Die Kopplung mit der Ouvertüre zu Luigi Cherubinis Oper „Der Wasserträger” macht Sinn. Beethoven schätzte Cherubini als Vater der Revolutionsoper überschwenglich, auch wenn dessen Musik Berlioz noch stärker beeinflusst hat als die Beethovens.

Hans Pfitzner mit dem Etikett „Revolutionär” zu versehen, ist nicht weniger kühn. Der ungeliebte Eigenbrötler, der eingefleischte Antisemit und Sympathisant der Nazis, hat sich der musikalischen Moderne bewusst und entschieden verweigert. Auch sein Violinkonzert wirkt trotz dankbarer Aufgaben für den Solisten und einer eigenwilligen Rollenverteilung zwischen Violine und Orchester wie eine (sehr) späte Replik auf romantische Strömungen im Fahrwasser Max Bruchs oder Humperdincks.

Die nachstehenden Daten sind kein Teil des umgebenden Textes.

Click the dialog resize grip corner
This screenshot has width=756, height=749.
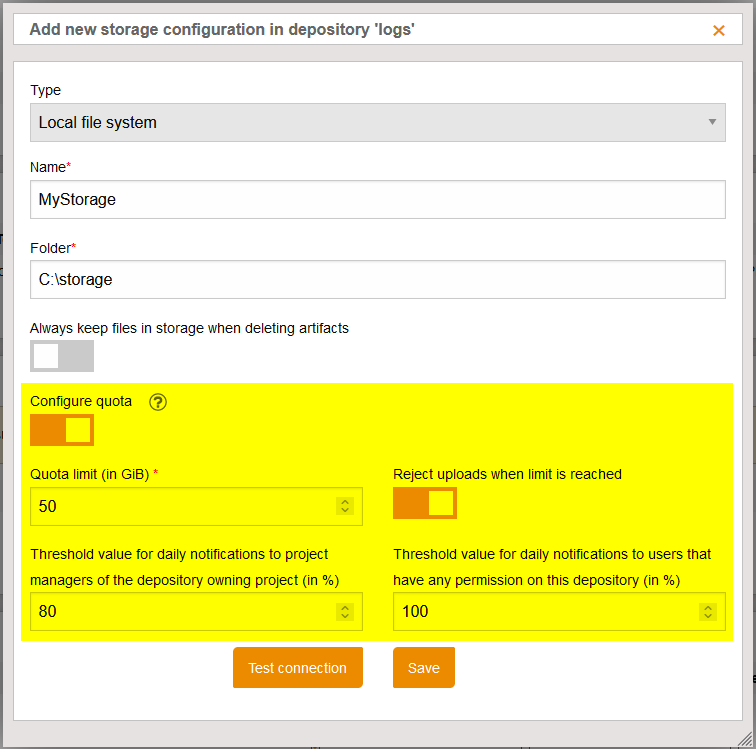click(745, 738)
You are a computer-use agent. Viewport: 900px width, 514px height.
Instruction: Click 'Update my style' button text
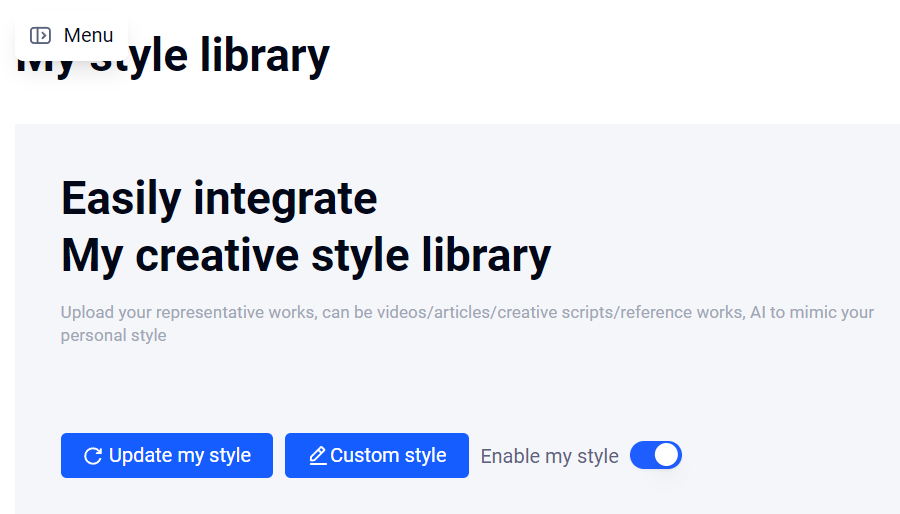coord(180,456)
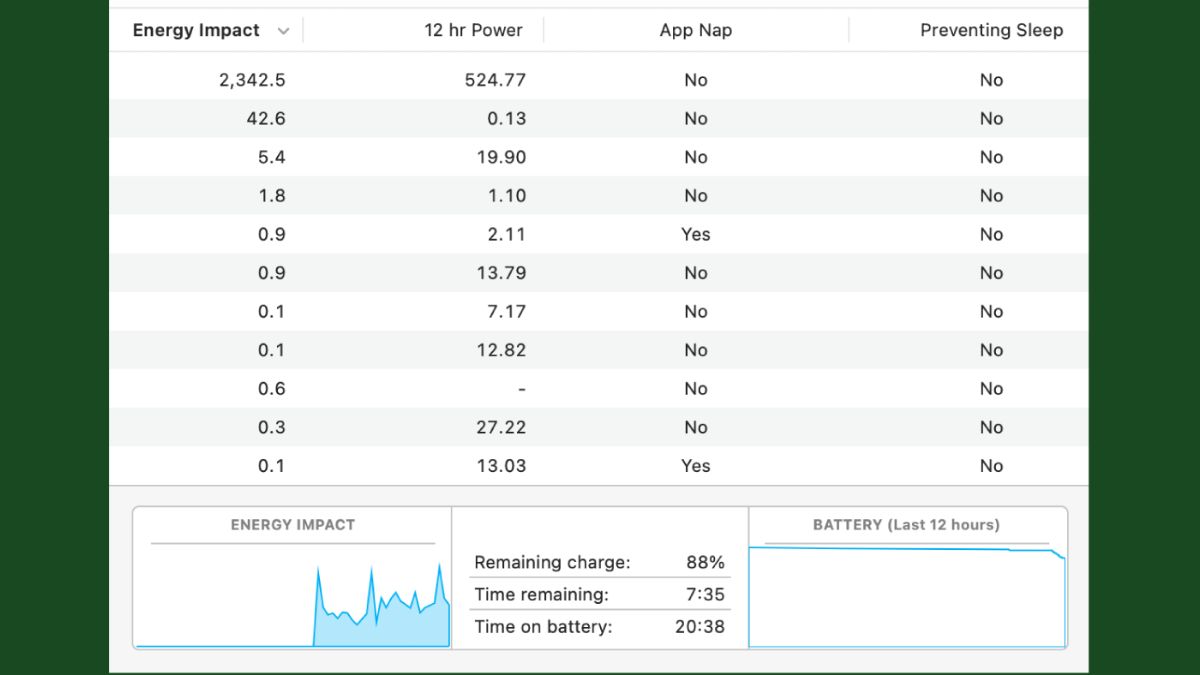Click the Battery last 12 hours graph
This screenshot has width=1200, height=675.
click(907, 595)
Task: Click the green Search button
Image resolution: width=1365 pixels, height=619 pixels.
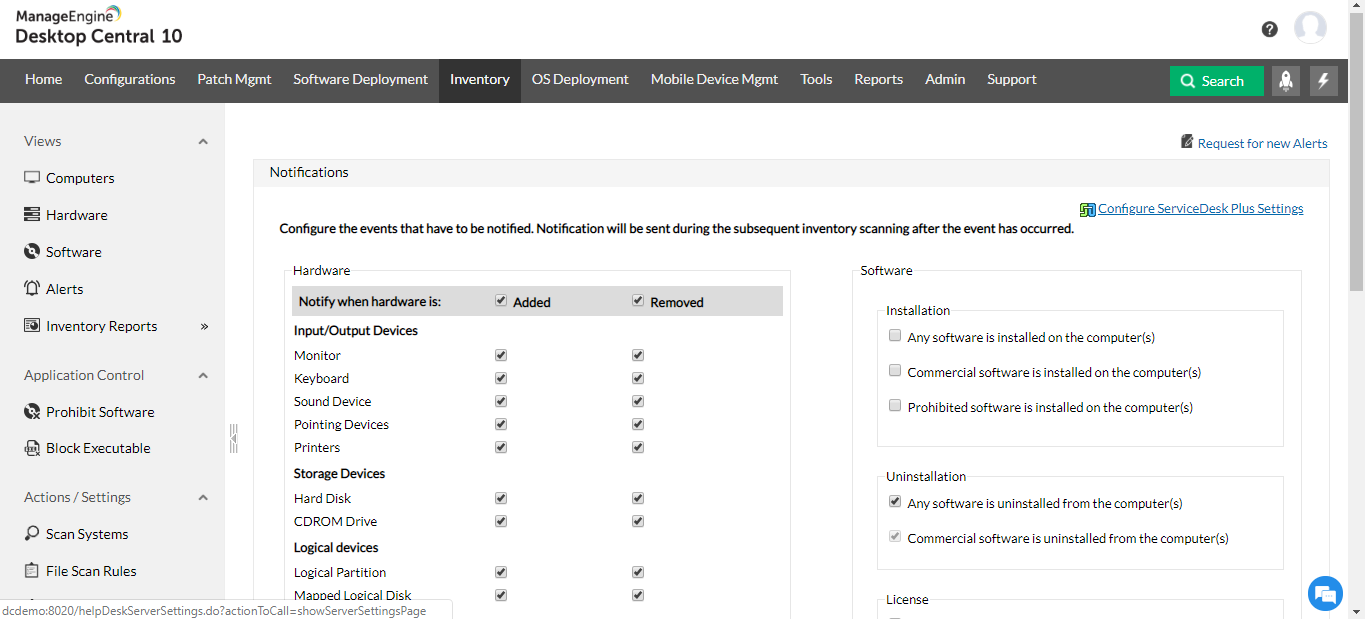Action: pyautogui.click(x=1216, y=81)
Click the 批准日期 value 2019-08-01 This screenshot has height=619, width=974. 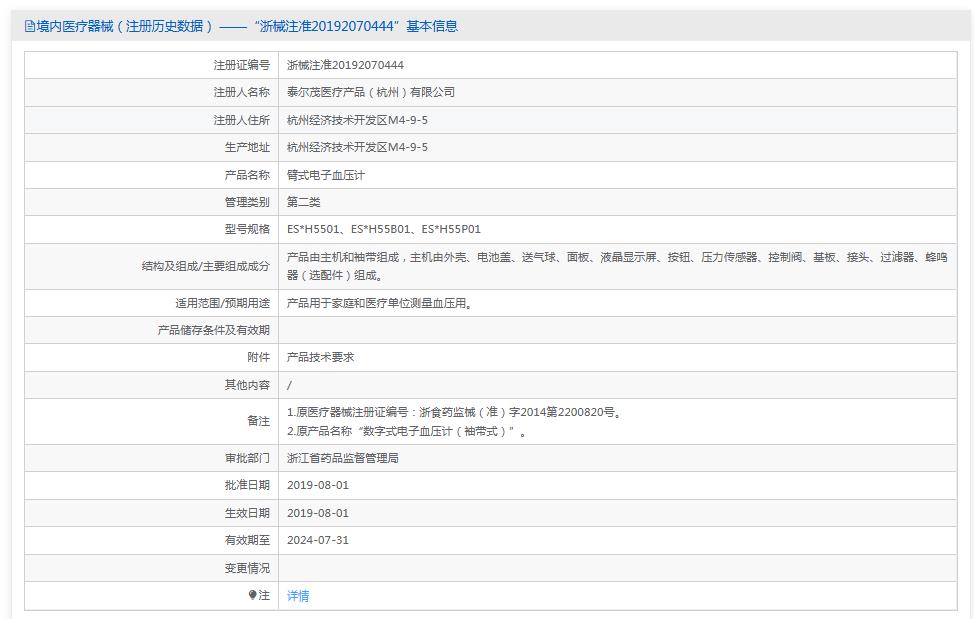pos(316,485)
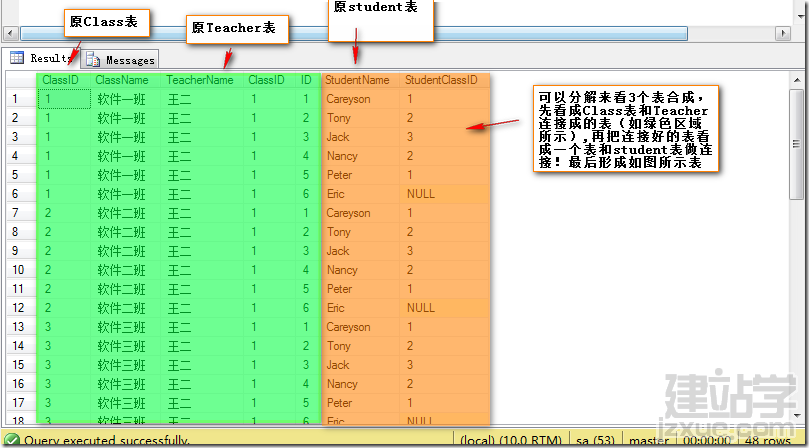Viewport: 809px width, 448px height.
Task: Select the TeacherName column header
Action: 200,80
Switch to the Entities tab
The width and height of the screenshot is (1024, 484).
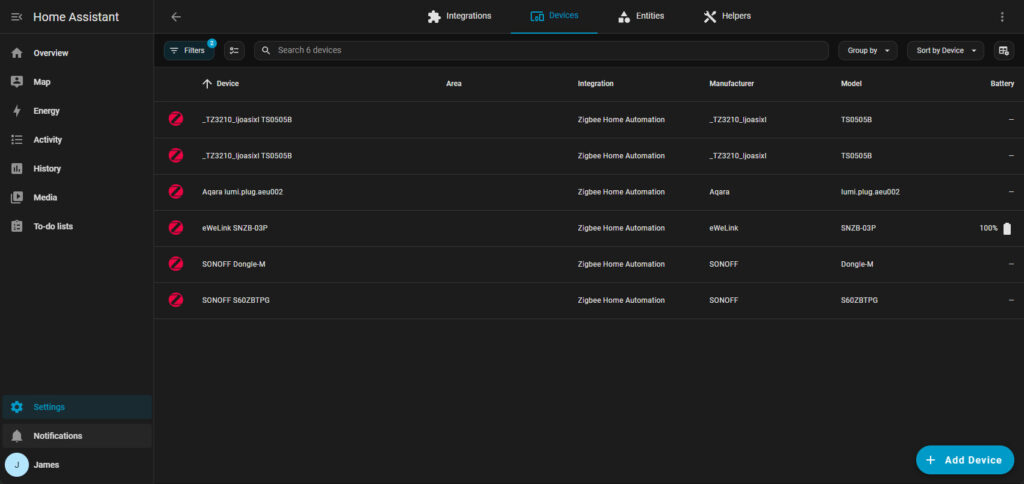tap(640, 17)
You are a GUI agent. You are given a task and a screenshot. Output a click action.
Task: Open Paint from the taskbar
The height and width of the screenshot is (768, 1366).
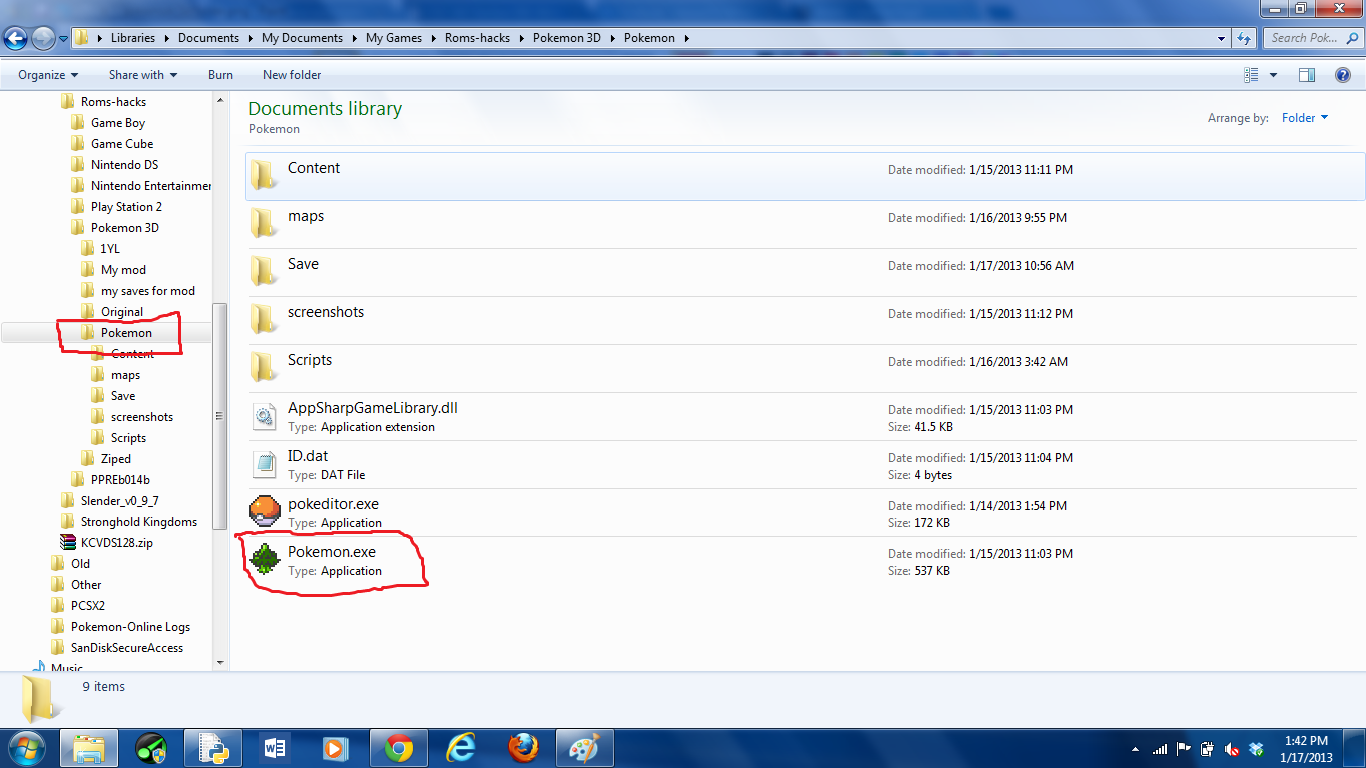(585, 748)
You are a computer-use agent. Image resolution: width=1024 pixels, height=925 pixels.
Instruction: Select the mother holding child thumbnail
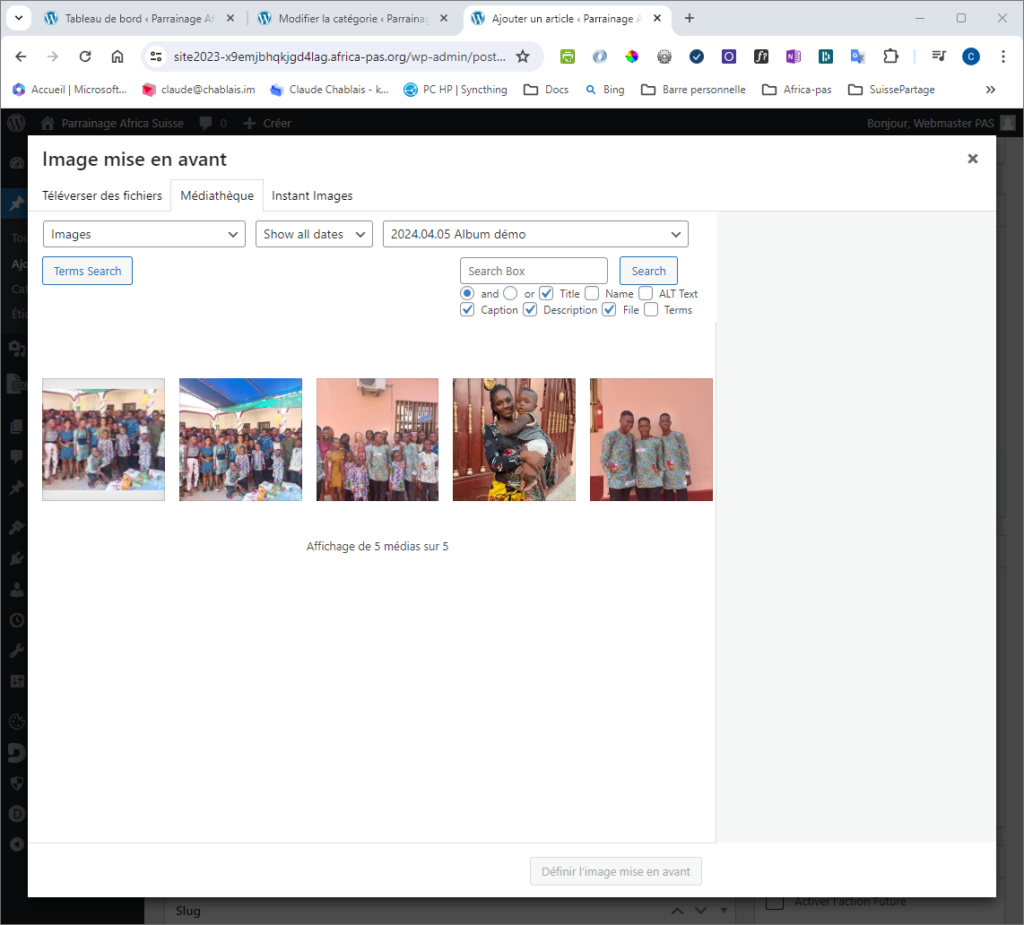[514, 439]
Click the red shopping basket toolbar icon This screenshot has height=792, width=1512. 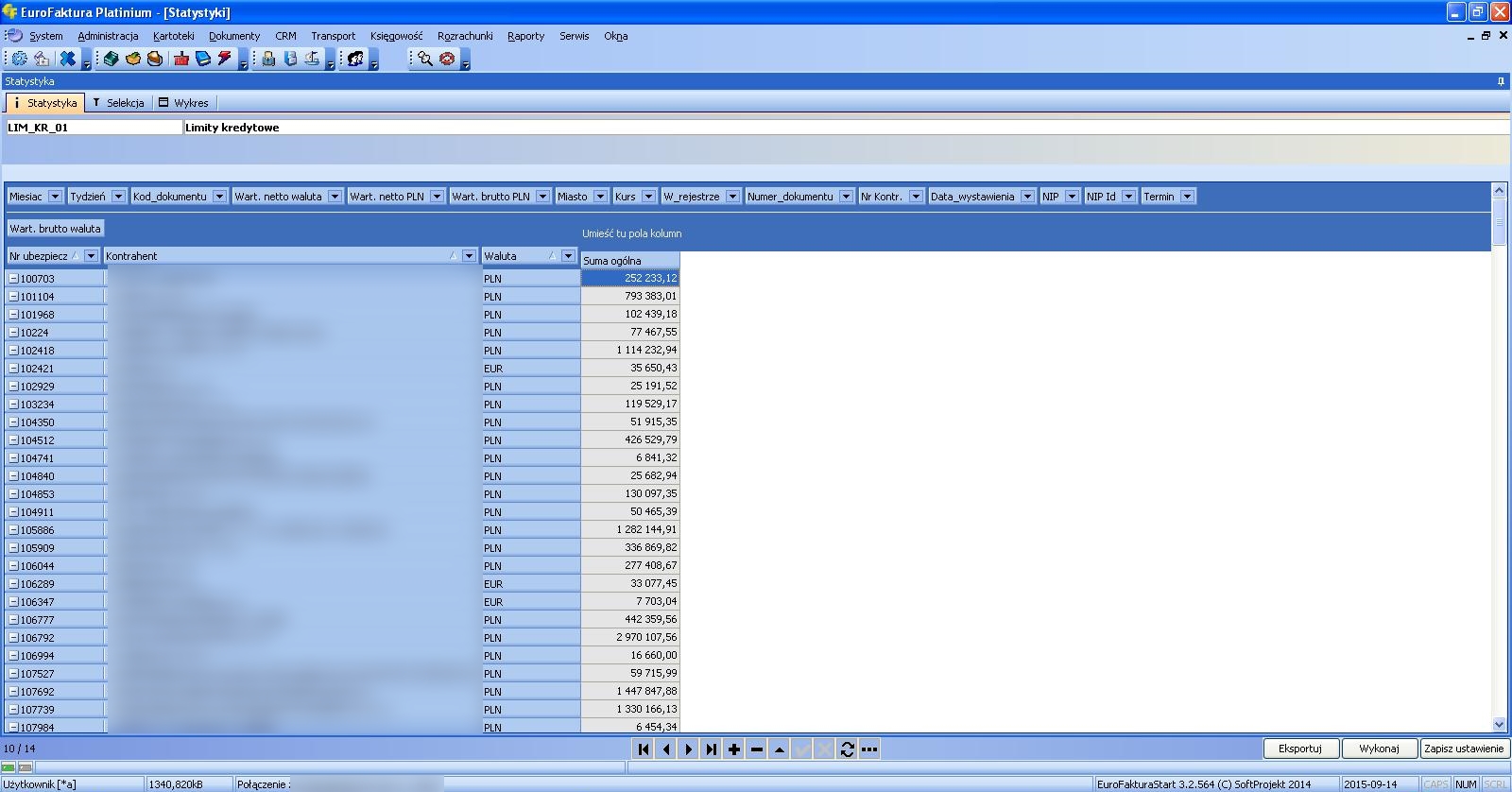click(181, 59)
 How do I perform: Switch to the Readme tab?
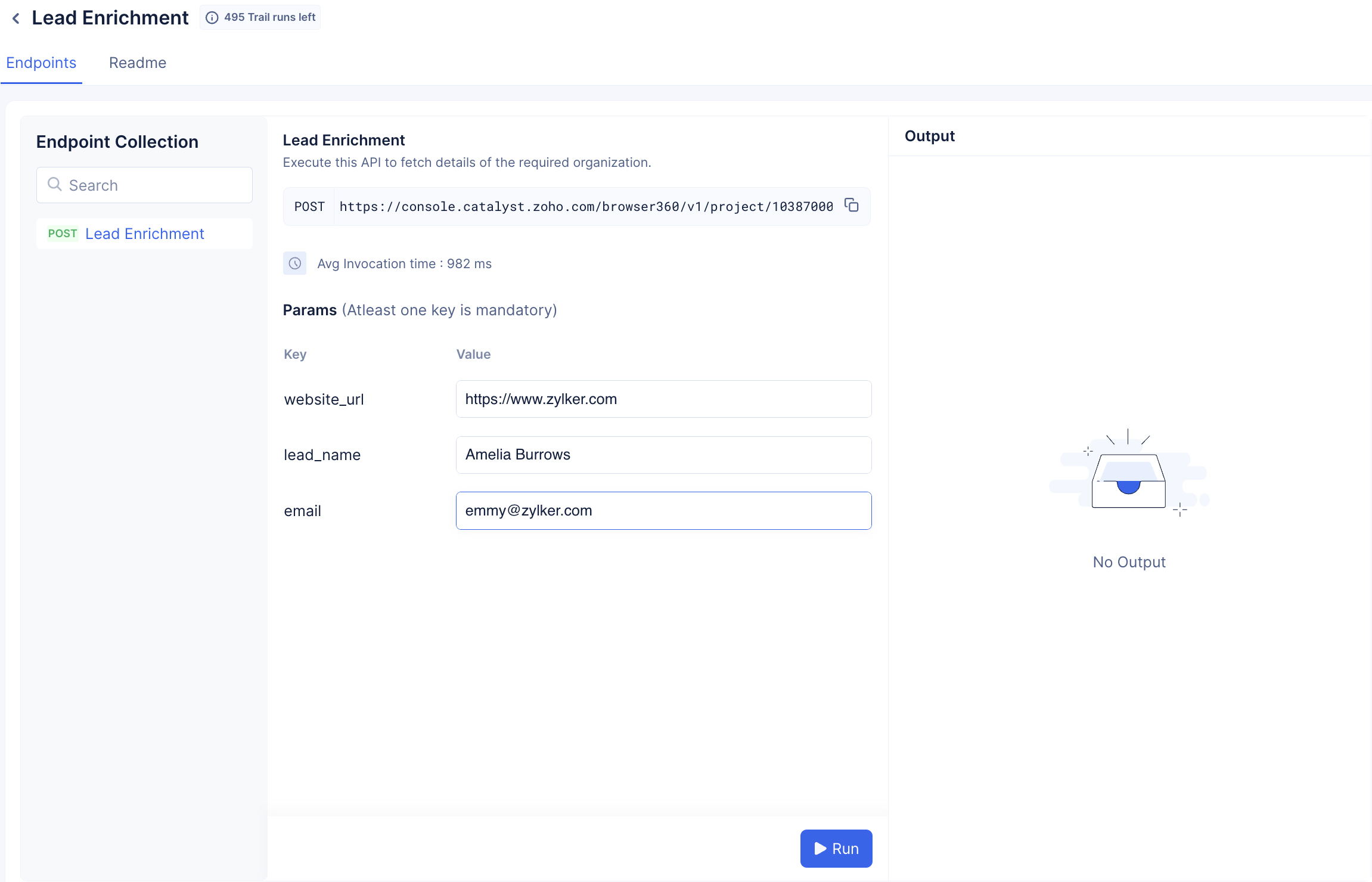click(x=137, y=62)
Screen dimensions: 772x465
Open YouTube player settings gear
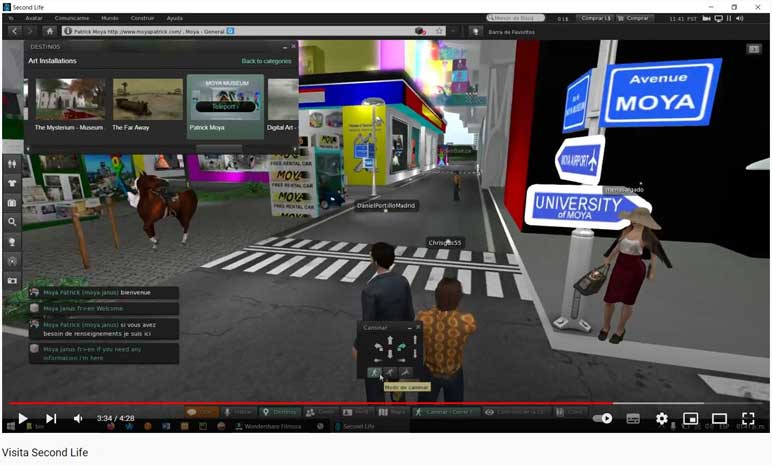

Die klaren thematischen Strukturen eines Mendelssohn oder Brahms werden durch ein riesiges Orchester eingedickt, so dass im langsamen Teil des durchkomponierten Werks der Solist über fünf Minuten zu schweigen hat. Sperrige Musik ohne die Poesie und die Aufbruchstimmung der frühen Romantiker, aber auch ohne das abgeklärte Reflexionsvermögen des späten Gustav Mahler oder des alten Richard Strauss.

Ins Repertoire wird das Werk nicht finden, auch wenn man sich so engagiert dafür einsetzt wie der tschechische Geiger Juraj Cizmarovic, der die kniffligen Aufgaben ordentlich bewältigt. In der Intonation etwas instabil und nicht immer mit letzter klanglicher Leuchtkraft.

Freundlicher Beifall für diese Begegnung mit einer skurrilen Rarität, Sonderapplaus für die ebenso junge wie begabte Solo-Oboistin Blanca Geisner, Begeisterungsstürme für das Meisterstück des Abends, Beethovens „Eroica”.